▶ Petición escrita a
Vuelve a escribir las líneas del listado que van desde la que contiene "Given: Click new_name hint before :swap" hasta la que contiene "Looking at the", ambas incluidas, cambiando "hint" por "tip" y sin tocar nada más.

━━━━━ Fragmento de origen

Probablemente, Arrio pensó en que su doctrina lograba salvaguardar la trascendencia de Dios en el aspecto de la Creación y la Encarnación, al no implicarlo ni en una ni en otra, facilitando así el acercamiento del mundo intelectual helenístico a la fe cristiana. Sin embargo, Arrio con su planteamiento hipoteco la esencia misma del Cristianismo, al destruir la soteriología cristiana en alas de un entendimiento con los no cristianos. Efectivamente, si Cristo no era Hijo de Dios en el sentido revelado, es decir, de la misma naturaleza del Padre, no se habría producido una verdadera redención del hombre y, por ende, sacramentos tales como el Bautismo no tendrían eficacia soteriológica alguna. Si Cristo no era Dios, carecería del poder divino necesario para que, por medio del Bautismo, el hombre fuese regenerado y adoptado por Dios en Él.

Lo mismo puede decirse del hecho de que Cristo no gozara de una autentica alma humana, pues, se trataría de una humanidad imperfecta, y, por ende, no podría darse una redención plena del ser humano. No se cumpliría el axioma de los Santos Padres, por el cual, “lo que ha sido asumido, ha sido redimido”: si Cristo no asume una humanidad perfecta, su obra redentora o no tendría lugar o no sería perfecta, pues no abarcaría a todo el hombre, que es alma y cuerpo.

━━━━━━━━━━
━━━━━ Datos de entrada

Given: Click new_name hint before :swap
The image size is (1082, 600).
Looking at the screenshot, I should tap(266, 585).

━━━━━━━━━━
━━━━━ Datos de entrada

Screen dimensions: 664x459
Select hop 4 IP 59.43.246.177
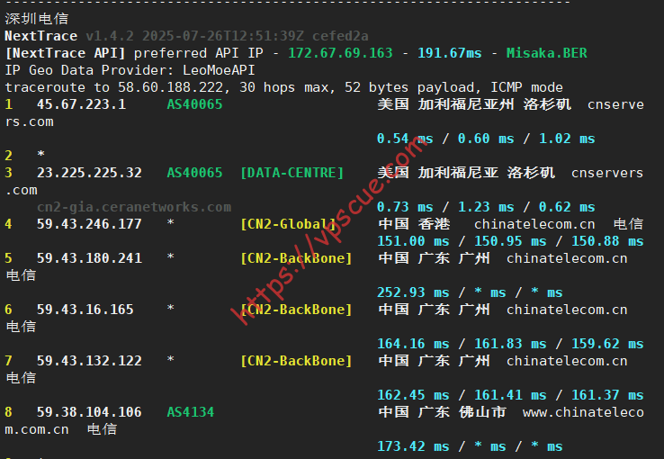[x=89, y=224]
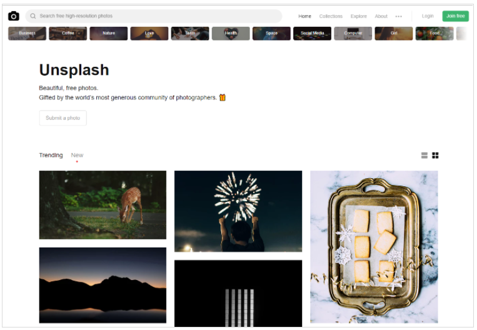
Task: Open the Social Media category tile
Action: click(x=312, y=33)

━━━━━━━━━━

▶ Petición escrita b
Prosigue el texto sobre la doctrina de Arrio y la redención a partir del punto en que se detiene.

▶ Respuesta final a
Given: Click new_name tip before :swap
The image size is (1082, 600).
Looking at the screenshot, I should tap(266, 585).

▶ Respuesta final b
Esta hipotecación del mensaje cristiano en aras de un entendimiento con el mundo intelectual del momento, explica la rápida expansión del arrianismo por ser más aceptable para un ambiente intelectual que, como ya había experimentado el propio San Pablo, veía difícil que el Dios trascendente tuviese algún contacto con el mundo material del hombre. El peligro para la integridad de la fe, como hemos visto, era evidente, como ya advirtió el obispo de Arrio, Alejandro, que no tardó en llamarlo al orden para que se corrigiese. Sin embargo, Arrio, que había expuesto su doctrina en sus sermones y escritos, como Thalia, se mantuvo recalcitrante, a pesar de ser condenado en el 318, cinco años después de la paz constantiniana, por un sínodo de cien obispos de Egipto.

La rápida extensión del arrianismo se debió, no sólo a lo atrayente de su mensaje para los intelectuales paganos, sino también a la acción misionera de sus adeptos. En muy poco tiempo, el arrianismo se había convertido en una fuerte corriente doctrinal que, no sólo se extendía en el Oriente cristiano, sino también más allá de las fronteras romano – cristianas. Por medio de misioneros arrianos, como el obispo Ulfias, los pueblos barbaros adoptaron el cristianismo arriano provocando, tras las grandes invasiones del siglo IV y V, un choque religioso – cultural que, si bien fue bastante leve en Oriente, tuvo una importante repercusión en Occidente, donde una mayoría católica se vio pronto dominada y perseguida por una minoría bárbara arriana.

EL CONCILIO DE NICEA

La situación generada por las doctrinas de Arrio llegó a tal punto que amenazaban con poner en peligro el status quo alcanzado por la Iglesia merced al apoyo de Constantino al Cristianismo. Para el emperador, que recientemente había logrado unificar el Imperio bajo un único mando, las disensiones religiosas podían poner en peligro la unidad política recién alcanzada, y que debía garantizar la paz interna de cara a afrontar los peligros externos que amenazaban al Imperio.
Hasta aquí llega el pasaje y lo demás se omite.